◆ Prompt A:
Please answer these questions about the piece on Ted Turner:
(i) Which news outlet does it say offered Turner a shoulder?
(ii) What four causes does Turner now focus on?
(iii) To what does Turner compare passing money around?
◆ Prompt B:
List every media executive the piece on Ted Turner names as one of his contemporaries, with the company given for each.

◆ Quoted passage:
---*---

The saga of media outlets that really should know better asking us to feel sorry for people who are slightly less rich than they used to be continued last week, with Bloomberg News offering a shoulder to media mogul Ted Turner so he could cry about the indignity of having to get buy with used private jets rather than new ones:
While contemporaries such as News Corp. Chief Executive Officer and Chairman Rupert Murdoch, Liberty Media Corp.’s John Malone and Viacom Inc.’s Sumner Redstone keep competing in the media industry, Turner says that he doesn’t have enough money to get back in the business. He now focuses on nuclear disarmament, global climate change, women’s rights, and the environment…
“If you were around at the time, I gave everybody a hundred thousand dollars if they came up with anything,” Turner said. “I just couldn’t hold onto it. I wanted to keep it moving. I get a dollar, I give it to you, you spend it, somebody else gets it. You know, pass it around. You know, it’s kind of like a joint — you just pass it around, light it up, you know, share with your friends.”

---*---

◆ Exercise data:
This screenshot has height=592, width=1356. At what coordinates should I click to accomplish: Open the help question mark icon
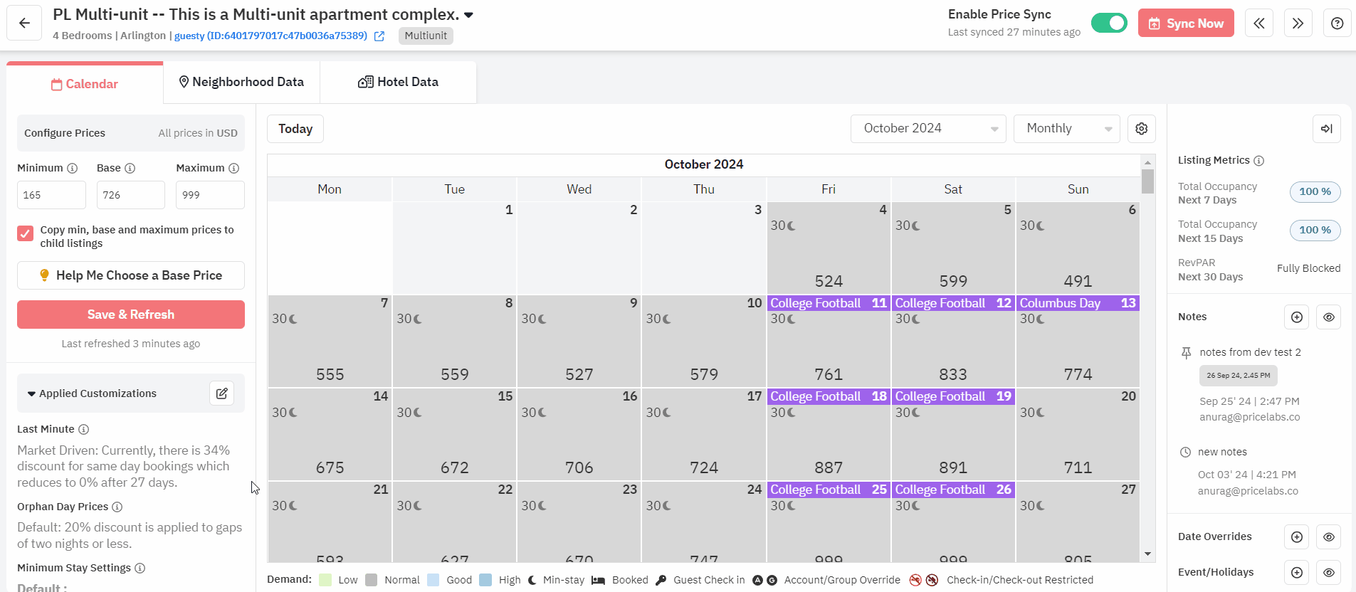pyautogui.click(x=1337, y=23)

---*---

◆ Answer space A:
(i) Bloomberg News
(ii) Nuclear disarmament, global climate change, women's rights, and the environment
(iii) A joint

◆ Answer space B:
Rupert Murdoch (News Corp.)
John Malone (Liberty Media Corp.)
Sumner Redstone (Viacom Inc.)